Dataset content:
— BEGIN —

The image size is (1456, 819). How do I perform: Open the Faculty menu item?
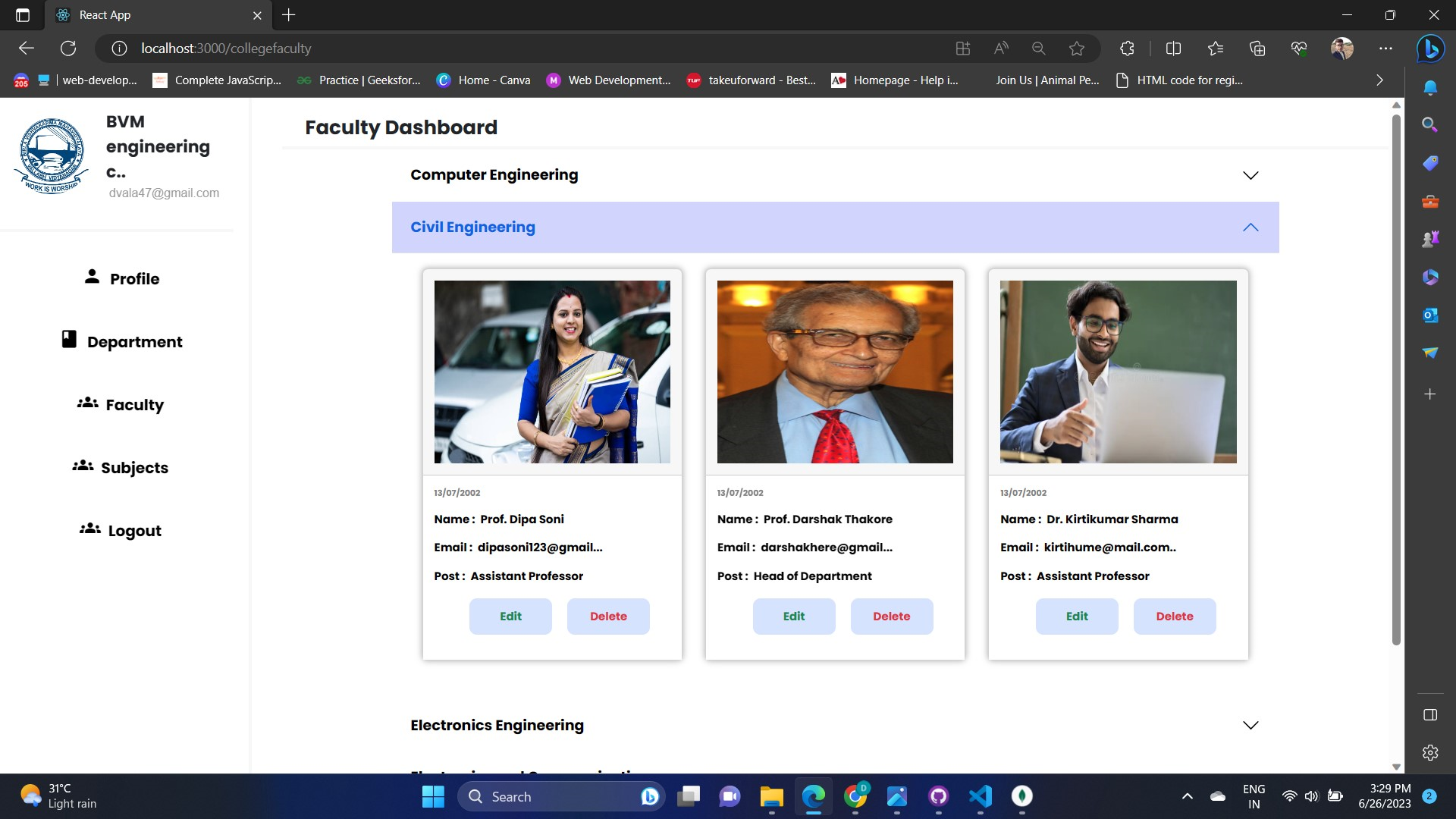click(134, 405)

— END —
— BEGIN —

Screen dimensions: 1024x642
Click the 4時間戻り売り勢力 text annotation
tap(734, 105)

— END —

Objective: Arrange the entries from the line containing "The image size" up to and including the line containing "click(134, 405)" as a numbered list, skipping any blank lines. Omit the pictures.

Answer to the problem:
1. The image size is (1456, 819). How do I perform: Open the Faculty menu item?
2. click(134, 405)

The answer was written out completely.